ID: Could you tell us about the Shanghai Children’s Theater?

JH: It is under construction in a new shopping mall. The concept is to present live drama targeting children with the formality of an adult theater. Through signage, lighting and other visual cues, we referenced West End and Broadway theaters. We introduced an art deco feel with traditional elements such as a marquee and thick curtains. In the lobby, we designed a mini stage to showcase live coming attractions.

An indoor treehouse with a whimsical design
A stylized tree house in Spring Learning’s Hong Kong location lets kids explore hide and seek games.

ID: Why did you start drawing again during the pandemic?

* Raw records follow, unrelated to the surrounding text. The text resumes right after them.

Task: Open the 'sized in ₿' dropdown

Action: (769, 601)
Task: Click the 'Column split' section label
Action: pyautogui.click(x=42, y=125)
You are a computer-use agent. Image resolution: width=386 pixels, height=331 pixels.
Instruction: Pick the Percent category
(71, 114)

JH: Like everyone else, I had a lot of time on my hands when I couldn’t travel to visit sites, judge award competitions or give talks. In my spare time, I went back to my first love: drawing comic strips. I also began sketching portraits and landscapes. I had previously studied ink drawing under architect Raymond Fung, and got back into that, too.

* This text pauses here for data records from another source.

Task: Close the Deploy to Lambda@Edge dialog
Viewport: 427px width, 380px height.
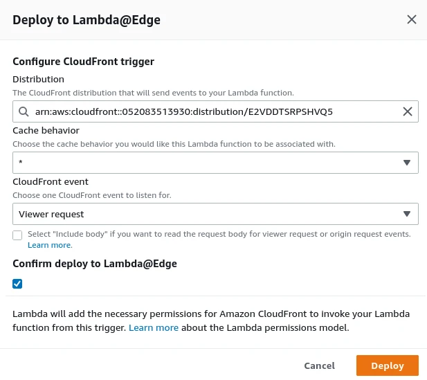Action: [x=412, y=19]
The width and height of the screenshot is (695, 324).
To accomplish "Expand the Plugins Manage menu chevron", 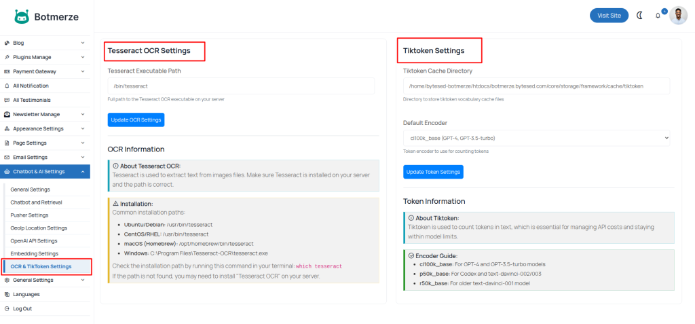I will point(83,57).
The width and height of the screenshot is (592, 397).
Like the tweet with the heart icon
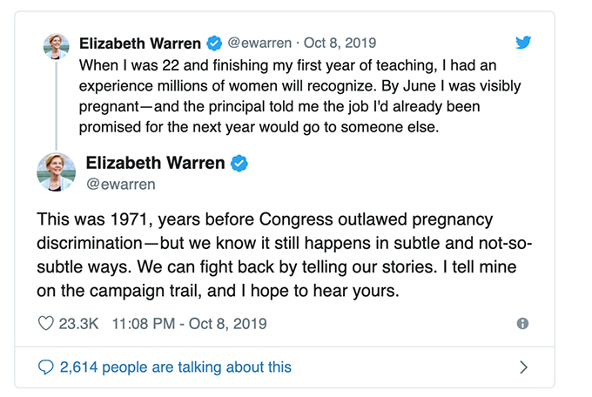pos(46,323)
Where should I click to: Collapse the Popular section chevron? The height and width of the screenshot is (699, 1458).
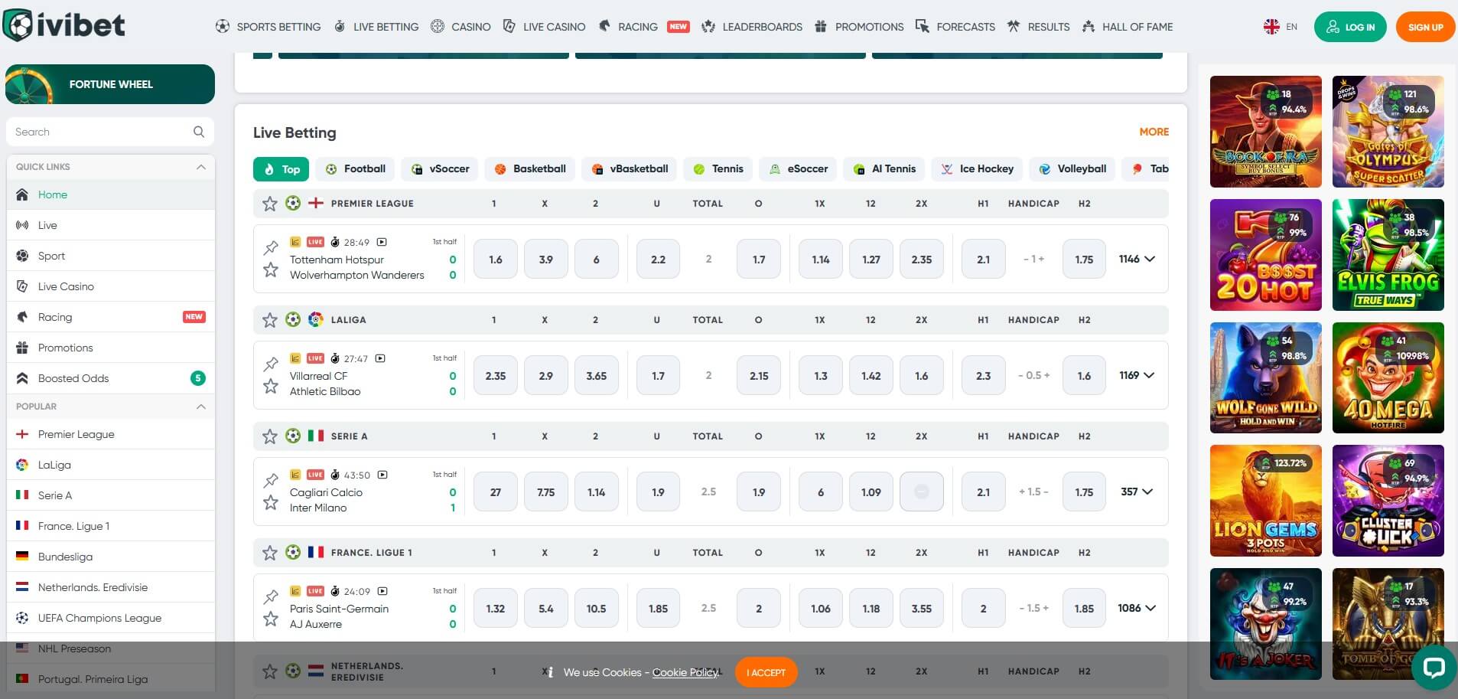click(201, 407)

ID: How did you end up helping on a children’s book by your daughter, Joelle?

JH: Joelle and I have been sketching together since she was a little girl. I think she is more talented than I am. Now that she is in university, we talked about working on a children’s book together: She would do the writing and I would do the drawings. After she finished writing, I still hadn’t started any of the drawings. So she did those, too, and I helped her edit them down to suit the story better. She got it done in time for the Hong Kong Book Fair this past summer. In a way, this children’s book shows both our love for learning and drawing.

A children's theater with art deco accents
Art Deco flourishes enrich the traditional marquee of Shanghai Children’s Theater.
A flexible space for art with curved gray archways
Flexible art spaces at ECNU Xiping Bilingual School allow for large and small groups to explore creativity.
A multi-level play area in shades of white and green
A playground in the covered atrium of ECNU Xiping Bilingual School in Xiamen, China.
An overhead view of a playgound
The playground offers different tactile materials for exploration.